Toulouse : comme partout en France, la barbarie n’est pas une fatalité
Toulouse : comme partout en France, la barbarie n’est pas une fatalité
Les faits divers barbares se sont succédé cet été à Toulouse. Le nombre d’attaques et de morts par arme à feu a atteint un niveau jusqu’ici inégalé. Toulouse partage de ce point de vue le triste sort de nombreux endroits de notre territoire désormais livrés aux barbares.
Nous y lisons le résultat de l’affaissement progressif de l’État français qui semble dépassé par les multiplications d’actes de violence et inapte à préserver l’ordre public. Il est bien sûr des remèdes à cette incapacité de l’État d’assurer sa mission première. Mais ces remèdes prendront du temps à porter leurs fruits, et ce d’autant plus qu’ils demandent une volonté politique claire. Et tout le monde a compris que garantir l’ordre républicain ne procède pas de la priorité des héritiers de mai 68 dont les représentants sont actuellement au pouvoir.
Nous y lisons également le délitement de la vigueur de notre corps social, qui n’est plus capable ni d’offrir des perspectives à chacun de ses membres, ni de s’assurer que ses éléments sains se sentent assez forts et assez soutenus pour exercer l’influence nécessaire au rétablissement de l’ordre social. La culture de l’excuse, la perte de repères, l’assimilation au lieu de l’intégration, la bien-pensance, les échecs de l’éducation nationale sont des raisons parmi d’autres de ce phénomène de société. Le remède, là aussi, prendra du temps.
Cela ne doit certainement pas nous empêcher de continuer à exiger de l’État qu’il remplisse sa mission. Nous savons gré au Maire de Toulouse, Jean-Luc Moudenc, de ne pas ménager ses efforts pour convaincre l’État de consacrer plus d’attention, plus d’effectifs, plus de ressources au rétablissement de l’ordre républicain à Toulouse.

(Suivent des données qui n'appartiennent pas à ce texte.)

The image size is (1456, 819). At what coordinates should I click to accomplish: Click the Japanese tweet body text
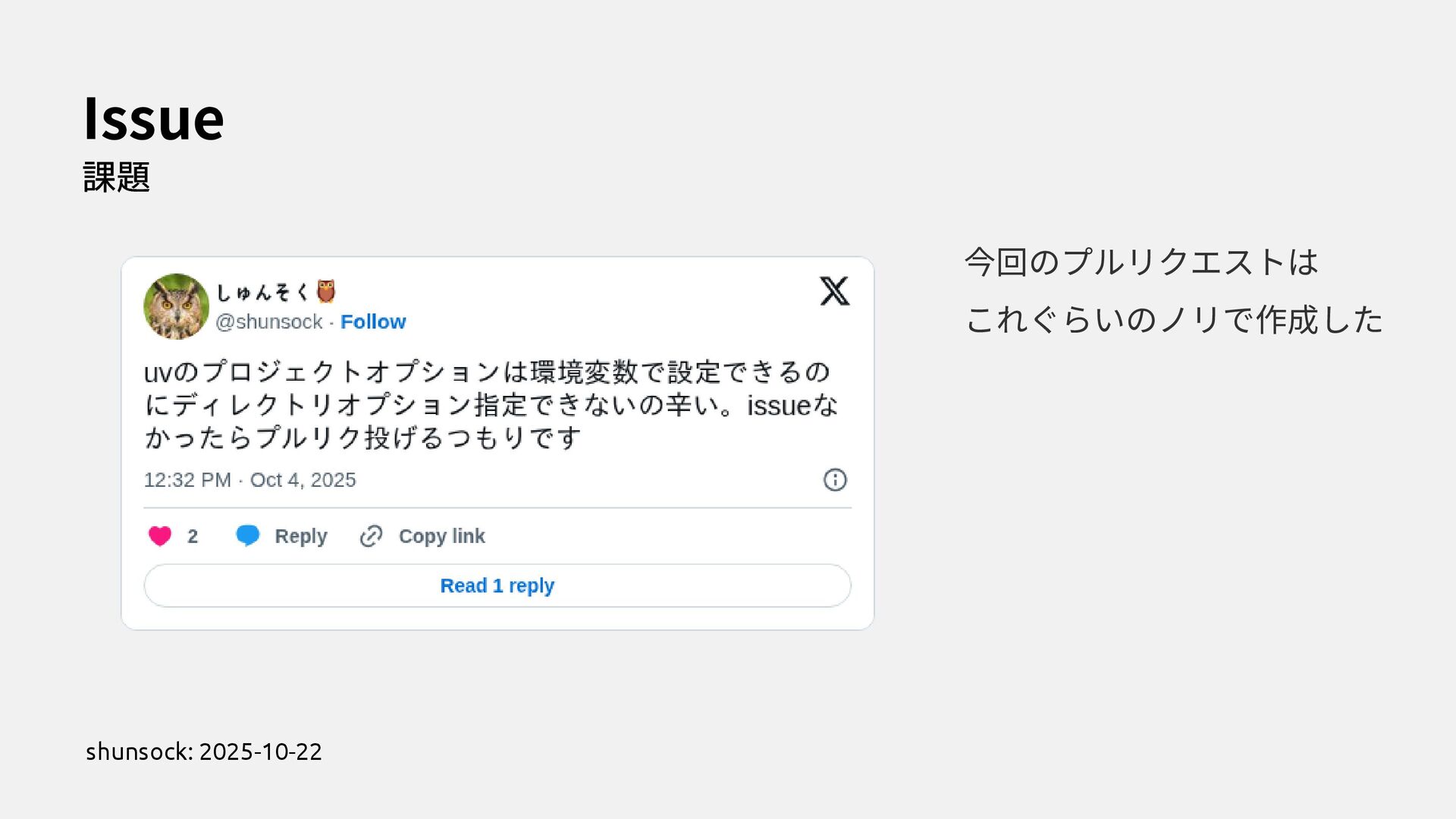click(x=491, y=405)
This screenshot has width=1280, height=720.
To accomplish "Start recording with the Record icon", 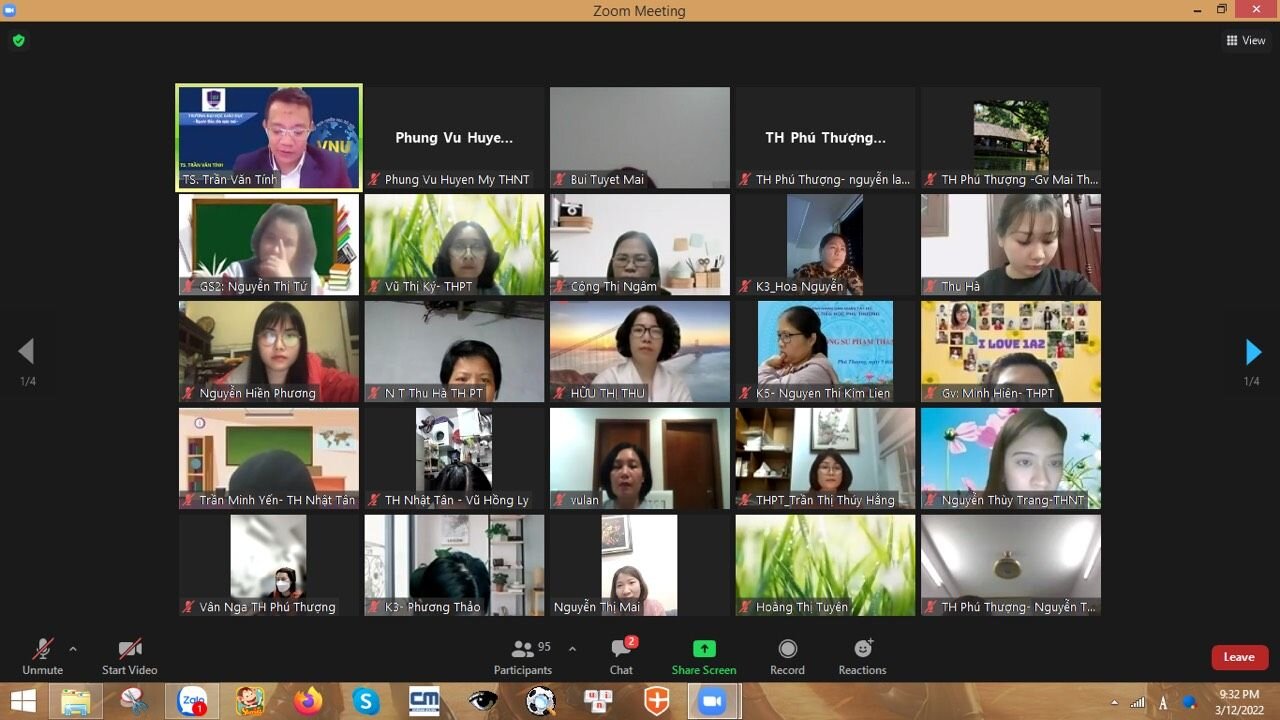I will click(787, 657).
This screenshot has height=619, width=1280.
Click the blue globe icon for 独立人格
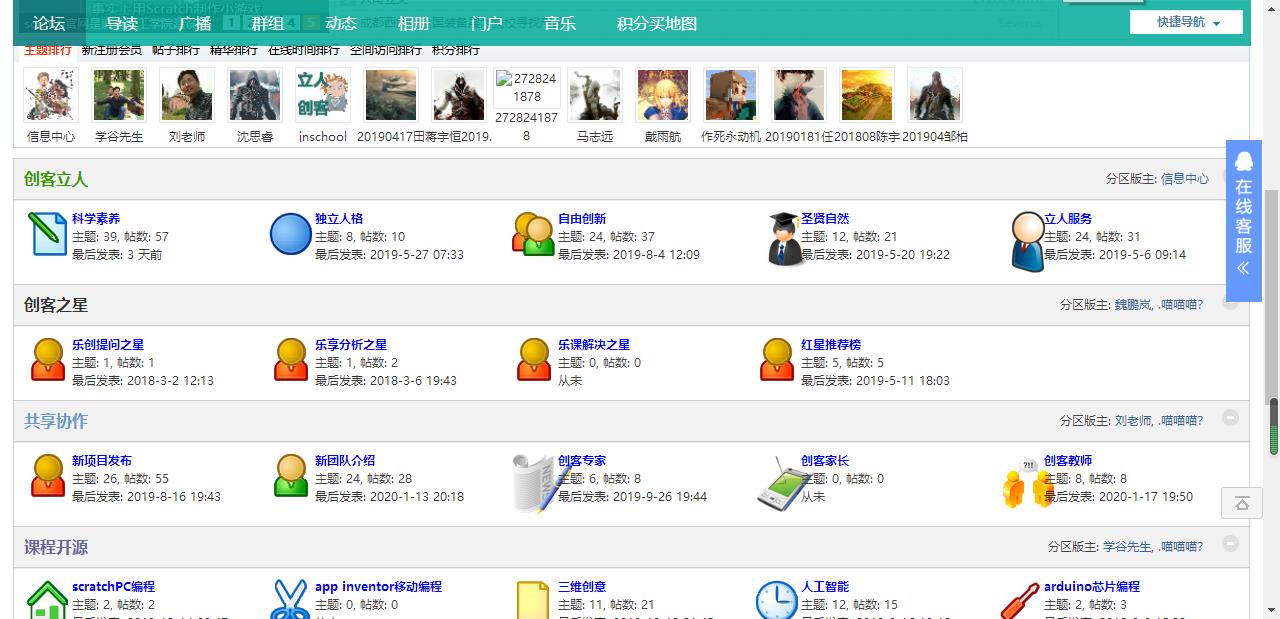pos(290,234)
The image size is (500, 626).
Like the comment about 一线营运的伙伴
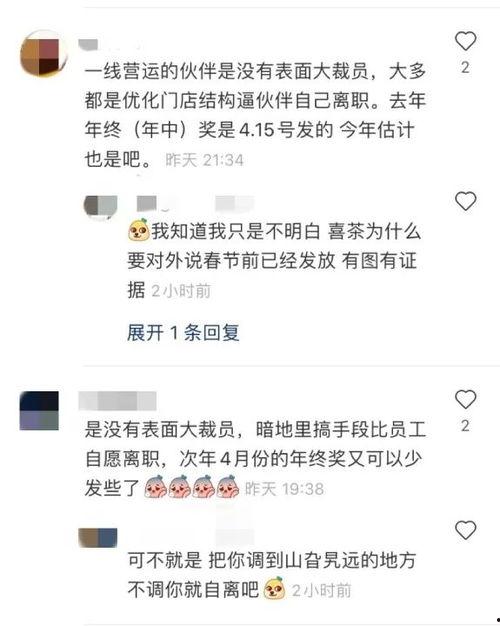tap(465, 41)
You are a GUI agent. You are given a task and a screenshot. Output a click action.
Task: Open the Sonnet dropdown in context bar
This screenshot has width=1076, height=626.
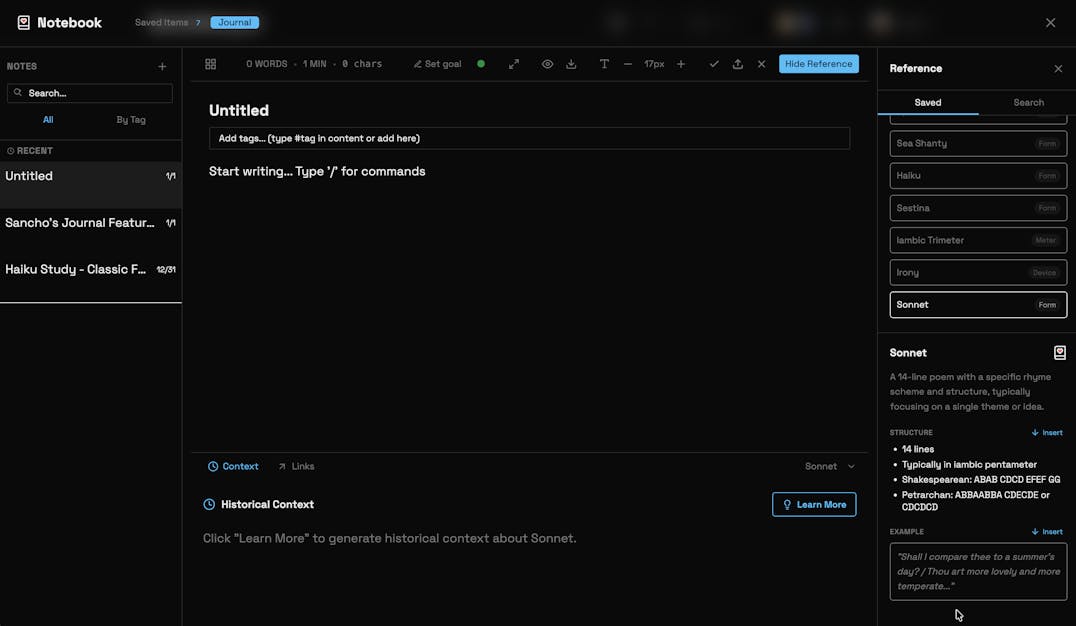[830, 467]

Mais nous souhaitons également dire à Jean-Luc Moudenc que, dans cette matière pas plus que dans les autres, l’État n’est pas le seul à devoir jouer un rôle. La collectivité et les citoyens ont le leur à jouer également,
Nous avions attiré son attention, pendant la récente campagne municipale, sur le pouvoir qu’a la municipalité d’engager des actions fortes. Nous avions proposé des éléments de projet en faveur du renforcement de la police municipale, de l’implication des associations de quartier, du soutien de la conscience citoyenne et de la capacité d’influence des habitants des quartiers. Certains éléments de projet que nous avions proposés ont été repris dans le projet municipal. Nous nous en étions félicités et nous demandons aujourd’hui qu’ils soient placés en priorité dans l’agenda de l’équipe municipale. D’autres n’ont pas été repris et nous demandons respectueusement que l’opportunité de les y introduire soit réexaminée.
Enfin, nous sommes conscients de nos devoirs de citoyens et les assumons. Nous sommes prêts à aider les habitants des quartiers, les pouvoirs publics, et les représentants de la municipalité chaque fois qu’ils identifieront qu’une mobilisation citoyenne ou qu’une action citoyenne sera de nature à aider au rétablissement.